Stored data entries
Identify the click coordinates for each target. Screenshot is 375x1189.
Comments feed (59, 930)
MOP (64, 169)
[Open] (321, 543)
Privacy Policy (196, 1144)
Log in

▶ Prompt: Please retype all of the lines above exactly as they stand.

▶ Task solution:
Identify the click coordinates for each target. Screenshot is 375x1189.
Comments feed (59, 930)
MOP (64, 169)
[Open] (321, 543)
Privacy Policy (196, 1144)
Log in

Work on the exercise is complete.